Allí tenemos dos muy buenas noticias. Una es el INIA Basalto, una leguminosa anual que se adapta a suelos superficiales y medios del Uruguay, que seguro será un componente muy importante. 

Se adapta perfectamente bien a los procesos de cría y recría de Uruguay, sobre suelos donde antes no teníamos opciones tecnológicas. Además es de fácil manejo, no requiere grandes inversiones, y es de bajo requerimiento de fósforo. 

Otra muy buena noticia es la aparición de otra nueva variedad de paspalum dilatatum, llamada INIA Sepé. Su producción es estival, y para nosotros será el futuro sustituto del sorgo forrajero en la ganadería semi-extensiva.

Pero también recuperará áreas degradadas, y perfectamente se puede incorporar a rotaciones de largo plazo.

Pensamos que tanto INIA Basalto como INIA Sepé, son pasturas que permitirán amortizaciones de al menos 10 años. No son pasturas de corta vida. 

Esto va unido al paquete tecnológico de gramíneas como la festuca, como los nuevos raigrases de INIA y nuevas variedades de trébol rojo, trébol blanco y lotus.  

Así que hoy tenemos una concepción nueva de lo que sería la base forrajera mejorada del Uruguay, acompañando un muy buen manejo racional de los sistemas sobre campo natural. Los resultados muestran sus ventajas productivas y son positivos en cuanto a la captura de carbono. 

¿Hay novedades en materia de suplementación estratégica?

INIA ha generado mucha información para donde están concentradas la cría y la recría, de machos y hembras, que puede generar un gran impacto productivo, acelerando esos procesos, y de una manera bastante práctica, con los sistemas de autoconsumo infrecuente y restringido.

Con esto, los productores pueden usar poca cantidad de ración pero muy eficiente desde el punto de vista biológico, además tienen que dedicarle poco tiempo a esa tecnología, porque los comederos se cargan solamente dos veces por semana.

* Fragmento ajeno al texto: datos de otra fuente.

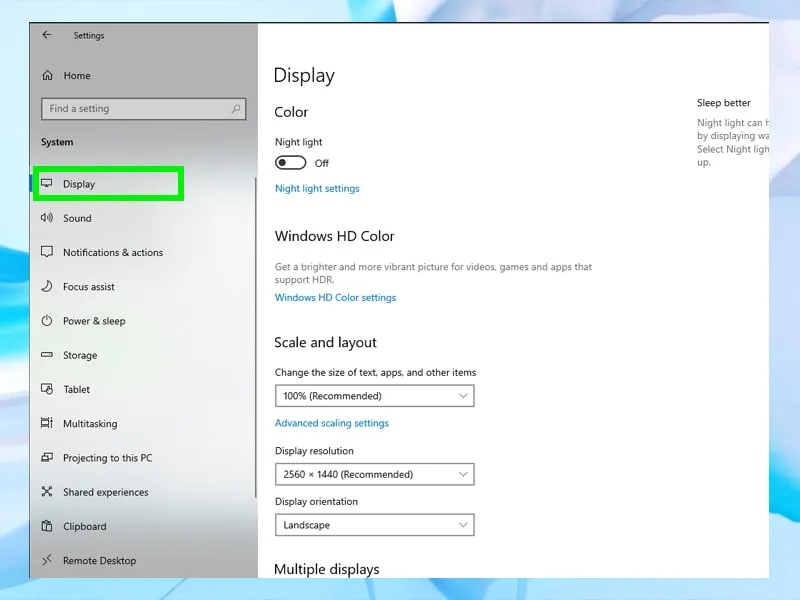Click the Find a setting search box

pos(135,109)
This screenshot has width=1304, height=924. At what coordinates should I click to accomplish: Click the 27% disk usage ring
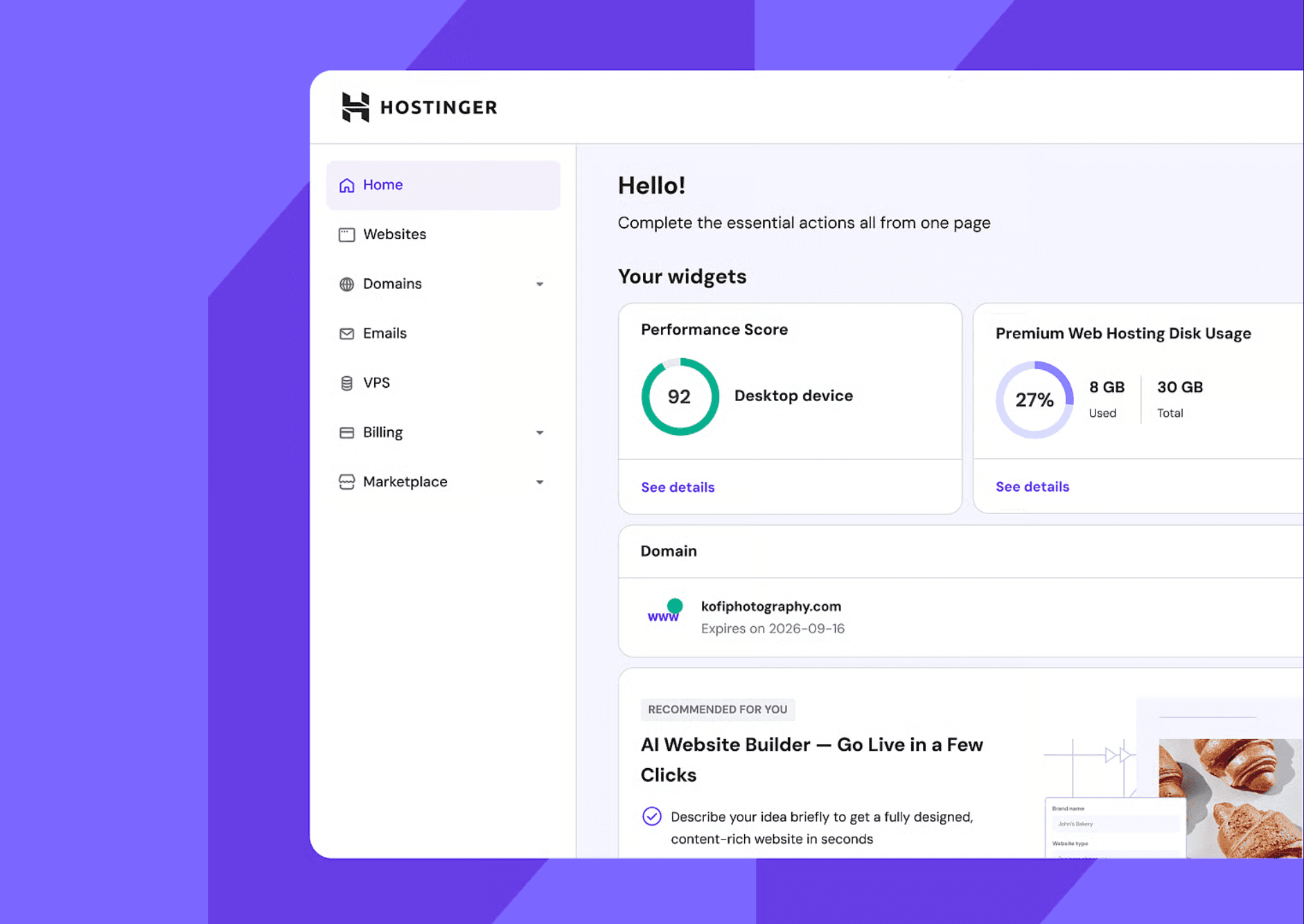pos(1033,400)
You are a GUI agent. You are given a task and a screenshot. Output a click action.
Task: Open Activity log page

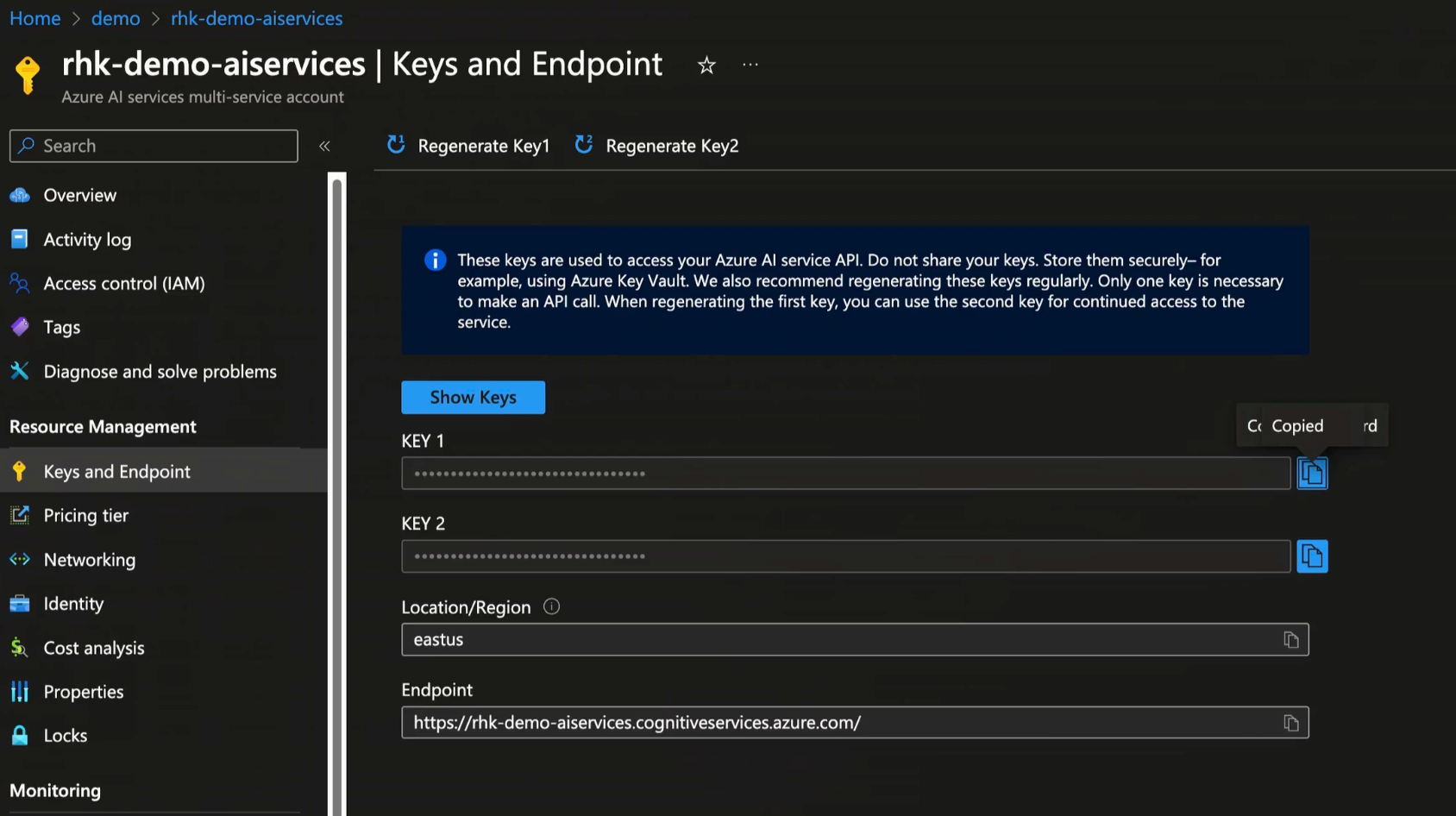point(87,240)
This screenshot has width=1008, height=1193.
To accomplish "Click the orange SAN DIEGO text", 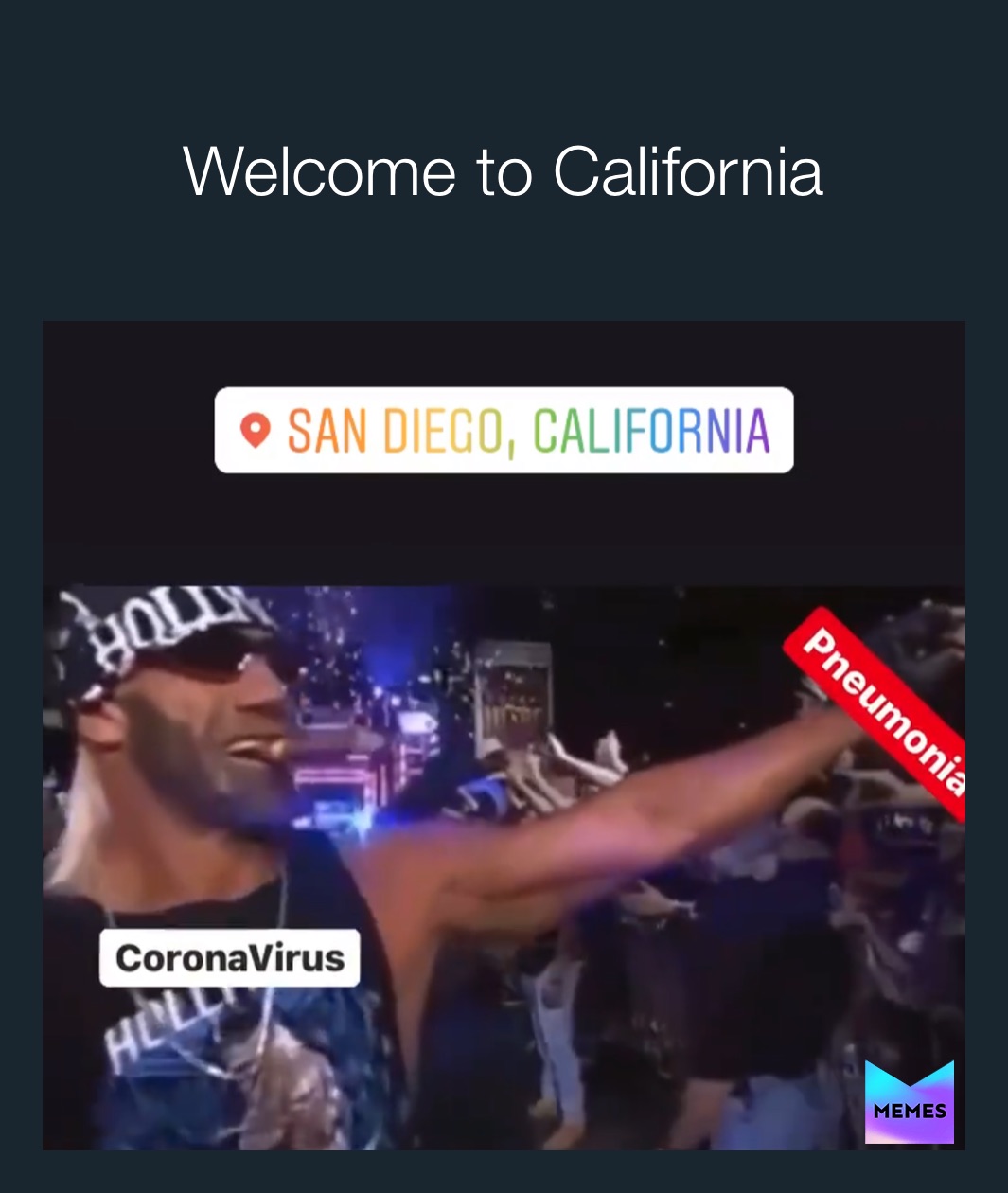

También creo que es una tecnología que ayuda mucho a bajar los costos, además de ser práctica de manejar.

 

“Podemos posicionarnos cada vez mejor como productores de carne carbono neutro”

 

¿Qué pasa con el mejoramiento genético?

Uruguay es pionero en mejoramiento genético en toda América Latina. Las razas mayoritarias están haciendo uso, históricamente, de los datos de EPD (Diferencia Esperada en la Progenie) en aspectos de crecimiento, y de calidad de los animales. 

Pero la buena noticia es que hay avances en aspectos reproductivos, para que las hembras se preñen antes, y tengan una vida más longeva. Y que también se pueda controlar el tamaño del animal, para que el costo energético de mantenimiento sea bajo.

La otra noticia, desde el punto de vista genético, es el uso de la eficiencia de conversión, que tiene un componente económico, productivo, porque son animales que necesitan consumir menos para producir igual o mejor que otros; y también tiene un componente ambiental, porque esos animales emiten menos metano al ambiente.

Uruguay también está avanzando en genómica y eso va a dar un salto cualitativo en la velocidad de algunas características del mejoramiento genético

¿Y en materia de salud animal en qué se está trabajando?

Hay un gran interés en fortalecer el desarrollo de nuevas tecnologías para parásitos gastrointestinales y la garrapata, que es un tema que está muy presente en la agenda del INIA.